▽

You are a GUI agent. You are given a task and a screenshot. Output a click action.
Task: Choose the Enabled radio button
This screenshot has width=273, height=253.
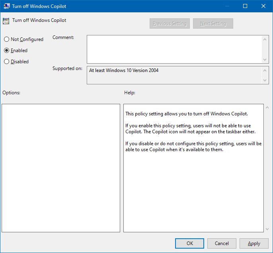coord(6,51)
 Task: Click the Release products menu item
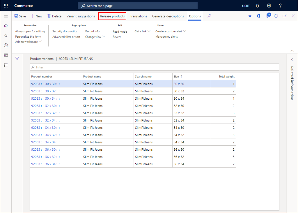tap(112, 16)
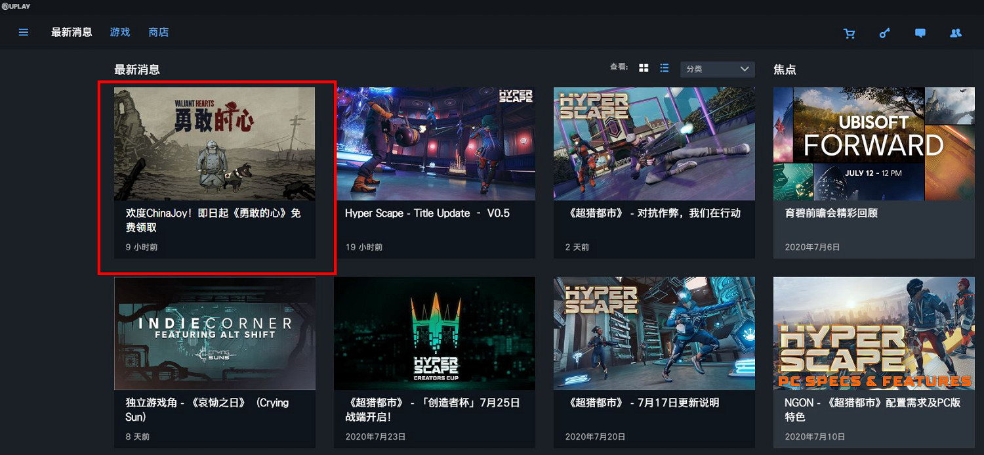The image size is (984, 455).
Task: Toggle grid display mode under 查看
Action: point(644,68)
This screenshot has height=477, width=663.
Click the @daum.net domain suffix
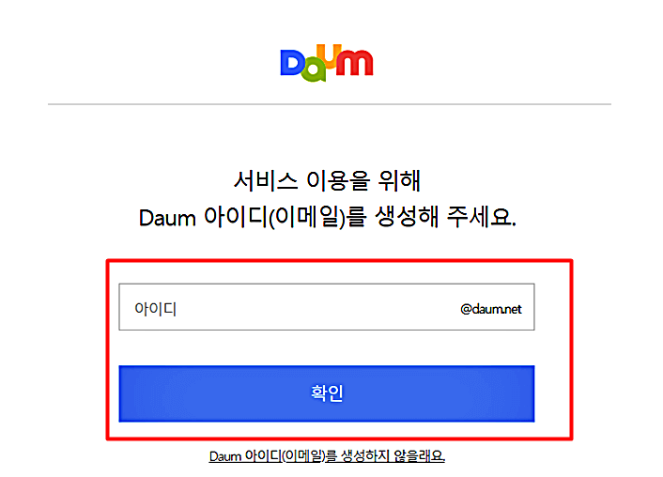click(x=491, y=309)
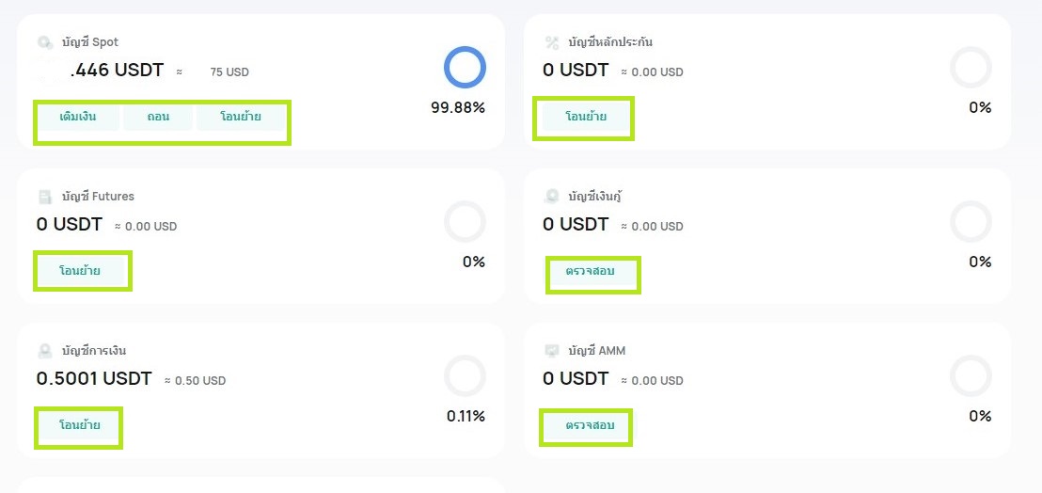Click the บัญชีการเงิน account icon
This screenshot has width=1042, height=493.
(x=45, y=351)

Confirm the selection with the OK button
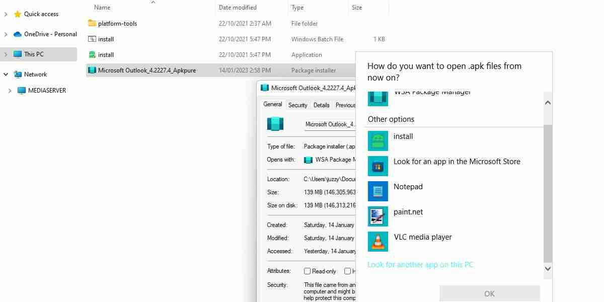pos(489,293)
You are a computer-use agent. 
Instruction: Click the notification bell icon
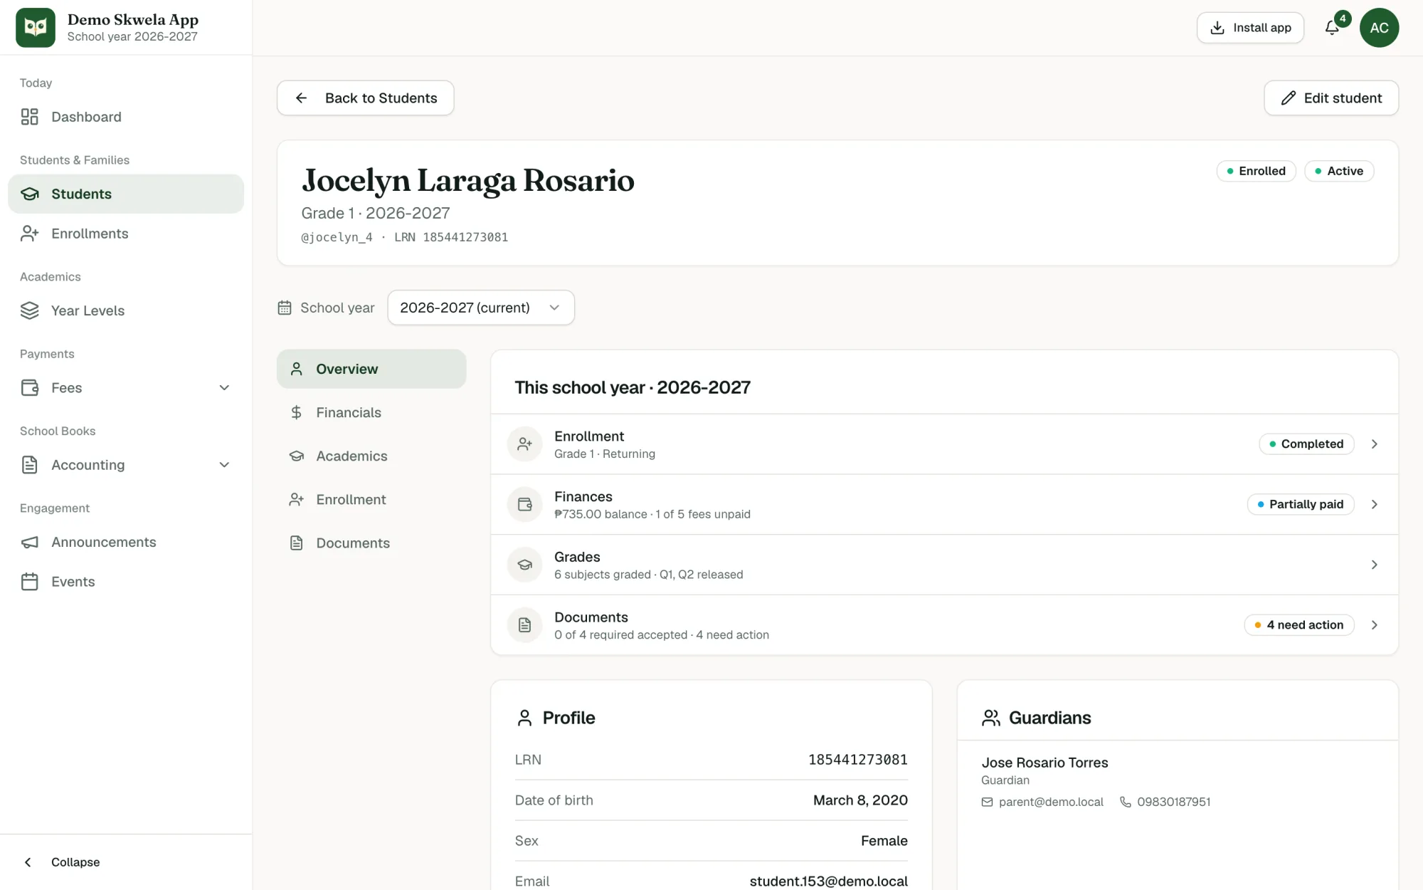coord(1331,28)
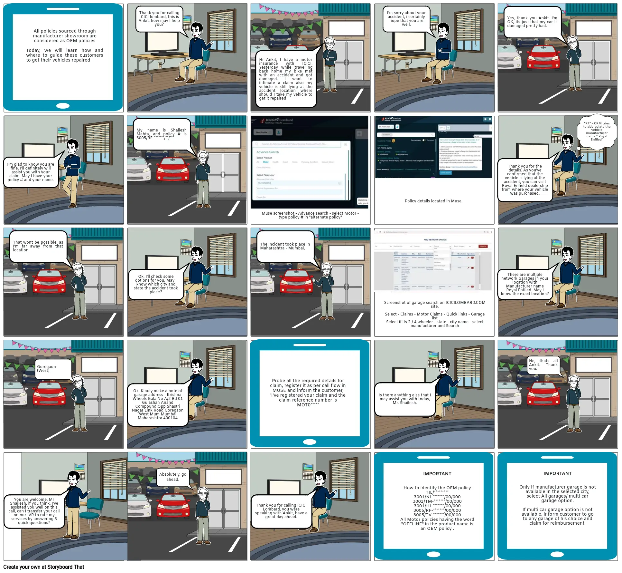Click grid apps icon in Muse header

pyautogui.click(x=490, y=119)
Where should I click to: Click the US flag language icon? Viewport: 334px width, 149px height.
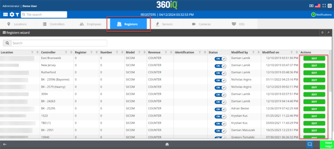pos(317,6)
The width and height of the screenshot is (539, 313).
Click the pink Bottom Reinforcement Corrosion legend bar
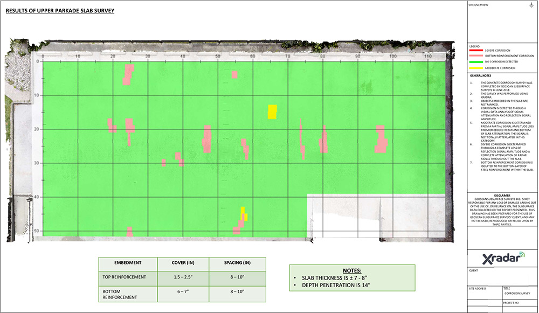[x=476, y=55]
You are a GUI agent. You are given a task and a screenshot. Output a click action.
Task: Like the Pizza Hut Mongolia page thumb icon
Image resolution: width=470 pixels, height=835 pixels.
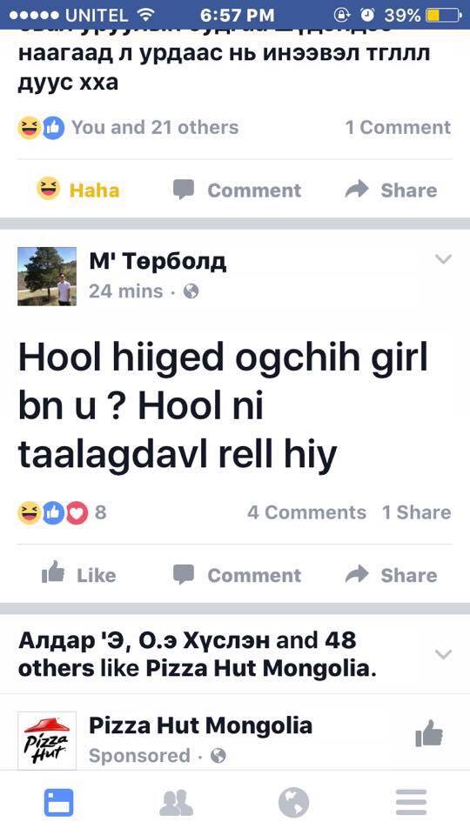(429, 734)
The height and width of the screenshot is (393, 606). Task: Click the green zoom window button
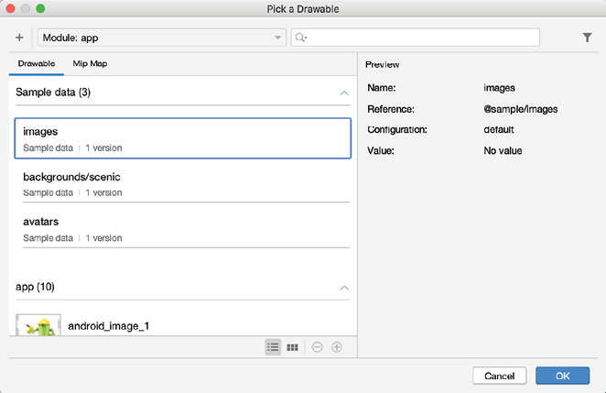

△

-- To do --
Print the listing above again line for line, with all the pictures left out.

-- The result --
You are a GUI agent. You are given a task and a screenshot. Output a click action.
Task: Choose the Enabled radio button
This screenshot has width=273, height=253.
coord(6,51)
 Task: Click the Release products menu item
tap(112, 16)
The image size is (984, 455).
Task: Toggle grid display mode under 查看
Action: point(644,68)
This screenshot has height=477, width=663.
Click the @daum.net domain suffix
click(x=491, y=309)
Click the บัญชีการเงิน account icon
This screenshot has width=1042, height=493.
(x=45, y=351)

Confirm the selection with the OK button
pos(489,293)
You are a computer-use agent. 
Instruction: Click the notification bell icon
coord(1331,28)
Click grid apps icon in Muse header

pyautogui.click(x=490, y=119)
Where should I click to: Click the US flag language icon? Viewport: 334px width, 149px height.
pos(317,6)
The width and height of the screenshot is (539, 313).
Click the pink Bottom Reinforcement Corrosion legend bar
[x=476, y=55]
You are a GUI agent. You are given a task and a screenshot. Output a click action.
Task: Like the Pizza Hut Mongolia page thumb icon
Image resolution: width=470 pixels, height=835 pixels.
(429, 734)
The height and width of the screenshot is (393, 606). Task: Click the green zoom window button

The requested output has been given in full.